Personally, if I had been a pioneer, I would have probably gotten to Wyoming and said, "You're joking, right?" I can see myself sitting next to a sagebrush and refusing to go on. I'm just that stubborn. I can also see myself continuing to walk in spite of the long spanse of nothing towards the promise of a promised land. The paradox between the two seems wide, but chances are the stubborn streak that would make refuse to continue would also be the reason I would carry on. I have serious issues with failing. I would want to sit down. I would continue to walk.

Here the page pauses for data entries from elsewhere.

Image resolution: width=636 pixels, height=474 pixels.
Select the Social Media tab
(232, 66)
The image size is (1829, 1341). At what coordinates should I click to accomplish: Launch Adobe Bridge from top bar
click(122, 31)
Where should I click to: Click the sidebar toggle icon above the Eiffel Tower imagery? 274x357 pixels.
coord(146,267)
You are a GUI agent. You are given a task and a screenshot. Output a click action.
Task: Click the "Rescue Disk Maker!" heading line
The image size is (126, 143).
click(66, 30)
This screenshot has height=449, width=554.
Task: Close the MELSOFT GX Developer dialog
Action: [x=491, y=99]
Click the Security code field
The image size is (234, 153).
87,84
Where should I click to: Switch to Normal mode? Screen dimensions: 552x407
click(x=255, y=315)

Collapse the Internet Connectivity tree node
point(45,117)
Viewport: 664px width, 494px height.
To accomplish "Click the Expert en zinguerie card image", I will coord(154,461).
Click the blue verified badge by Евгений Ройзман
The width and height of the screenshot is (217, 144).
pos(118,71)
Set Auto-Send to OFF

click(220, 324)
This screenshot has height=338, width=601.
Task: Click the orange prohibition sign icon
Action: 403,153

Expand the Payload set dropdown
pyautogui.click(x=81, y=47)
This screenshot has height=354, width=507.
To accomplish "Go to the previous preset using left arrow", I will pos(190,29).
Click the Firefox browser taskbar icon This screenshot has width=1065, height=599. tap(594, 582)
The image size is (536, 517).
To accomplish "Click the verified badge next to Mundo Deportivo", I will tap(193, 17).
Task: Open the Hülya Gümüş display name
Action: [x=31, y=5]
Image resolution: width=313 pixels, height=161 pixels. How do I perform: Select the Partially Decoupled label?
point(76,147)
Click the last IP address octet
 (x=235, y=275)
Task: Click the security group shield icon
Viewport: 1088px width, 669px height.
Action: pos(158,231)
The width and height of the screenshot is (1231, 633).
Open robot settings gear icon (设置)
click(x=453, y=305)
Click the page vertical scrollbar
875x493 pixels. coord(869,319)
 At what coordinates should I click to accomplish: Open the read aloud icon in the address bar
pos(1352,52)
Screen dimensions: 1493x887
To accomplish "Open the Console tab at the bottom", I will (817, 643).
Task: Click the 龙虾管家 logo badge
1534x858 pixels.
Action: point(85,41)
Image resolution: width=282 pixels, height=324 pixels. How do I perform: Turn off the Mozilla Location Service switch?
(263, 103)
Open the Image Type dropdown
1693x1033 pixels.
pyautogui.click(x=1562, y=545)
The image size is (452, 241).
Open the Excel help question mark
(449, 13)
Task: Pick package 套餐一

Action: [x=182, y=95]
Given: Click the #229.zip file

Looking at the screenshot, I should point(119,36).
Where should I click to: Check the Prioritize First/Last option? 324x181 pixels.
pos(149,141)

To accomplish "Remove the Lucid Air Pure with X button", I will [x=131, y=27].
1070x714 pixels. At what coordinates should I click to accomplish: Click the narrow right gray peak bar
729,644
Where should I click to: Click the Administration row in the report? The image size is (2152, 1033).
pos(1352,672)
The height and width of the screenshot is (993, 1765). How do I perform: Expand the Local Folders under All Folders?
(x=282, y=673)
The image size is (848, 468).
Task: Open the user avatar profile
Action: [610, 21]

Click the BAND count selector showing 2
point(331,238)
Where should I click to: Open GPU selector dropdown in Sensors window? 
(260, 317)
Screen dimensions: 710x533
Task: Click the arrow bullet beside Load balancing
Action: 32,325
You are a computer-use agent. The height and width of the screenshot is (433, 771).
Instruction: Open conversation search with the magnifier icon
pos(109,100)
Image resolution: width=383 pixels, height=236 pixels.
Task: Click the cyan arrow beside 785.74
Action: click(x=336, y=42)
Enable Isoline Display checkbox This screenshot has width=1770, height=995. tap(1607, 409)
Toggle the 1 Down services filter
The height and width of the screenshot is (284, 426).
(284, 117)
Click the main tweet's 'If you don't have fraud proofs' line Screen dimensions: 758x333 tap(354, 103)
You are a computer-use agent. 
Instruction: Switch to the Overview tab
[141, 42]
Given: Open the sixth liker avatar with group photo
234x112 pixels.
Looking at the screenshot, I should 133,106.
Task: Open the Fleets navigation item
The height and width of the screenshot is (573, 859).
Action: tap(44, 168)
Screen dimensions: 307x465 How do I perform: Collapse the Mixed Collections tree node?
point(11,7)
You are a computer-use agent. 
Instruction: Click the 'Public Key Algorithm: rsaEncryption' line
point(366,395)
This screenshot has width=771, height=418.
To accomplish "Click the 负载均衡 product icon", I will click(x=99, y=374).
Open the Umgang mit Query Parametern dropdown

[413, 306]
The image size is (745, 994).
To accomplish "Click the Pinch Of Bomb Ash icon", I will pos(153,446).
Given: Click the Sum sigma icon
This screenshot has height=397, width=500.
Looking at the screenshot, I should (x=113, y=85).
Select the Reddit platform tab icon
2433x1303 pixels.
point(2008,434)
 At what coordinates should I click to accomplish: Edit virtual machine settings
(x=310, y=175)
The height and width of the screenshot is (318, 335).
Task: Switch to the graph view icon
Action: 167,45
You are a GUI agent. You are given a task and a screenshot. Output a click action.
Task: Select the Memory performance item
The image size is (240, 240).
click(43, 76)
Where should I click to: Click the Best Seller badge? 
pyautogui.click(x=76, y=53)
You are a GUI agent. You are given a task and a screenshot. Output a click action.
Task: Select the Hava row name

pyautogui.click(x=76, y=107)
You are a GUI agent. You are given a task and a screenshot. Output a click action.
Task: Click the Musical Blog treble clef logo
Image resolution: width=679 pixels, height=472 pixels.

I like to think I got some of that stubborn determination from my ancestors. Maybe old Stillman carried on simply because he had too. I am sure he wanted to sit by the sagebrush and quit. Maybe he moved forward only because his stubborn streak wouldn't let him stop. I think faith is like that sometimes--continuing to walk into the unknown because we have too; because there is something inside of us that won't let us quit. Much of my life has been spent walking into the unknown and I don't suppose my experience is unique. I keep walking because their is something inside me that won't let me sit down in the sand. I am propelled by the promise of something more; some part of my life and myself I haven't seen yet or haven't become. I wonder what life still has in store for me and I keep walking just so I can find out.
I tried to post something wonderful and long and it didn't work and I lost it and now I'm too angry to post it all over again. Blast! The incoherent gist:
ReplyDeleteA. Love this post--walking into the unknown was such a tangible, literal experience for the early Saints. And yet they did it!
B. I love the name Stillman Pond. Perfectly pioneer-esque. I have a distant great-great-great aunt named "Ma-hit-able Badger" and I'm not quite certain how you spell it but that is how you pronounce it.
C. I am so deeply Pioneer Stock it is scary.
D. I love your blog.
I essentially said some of these things in my original post but far more eloquently.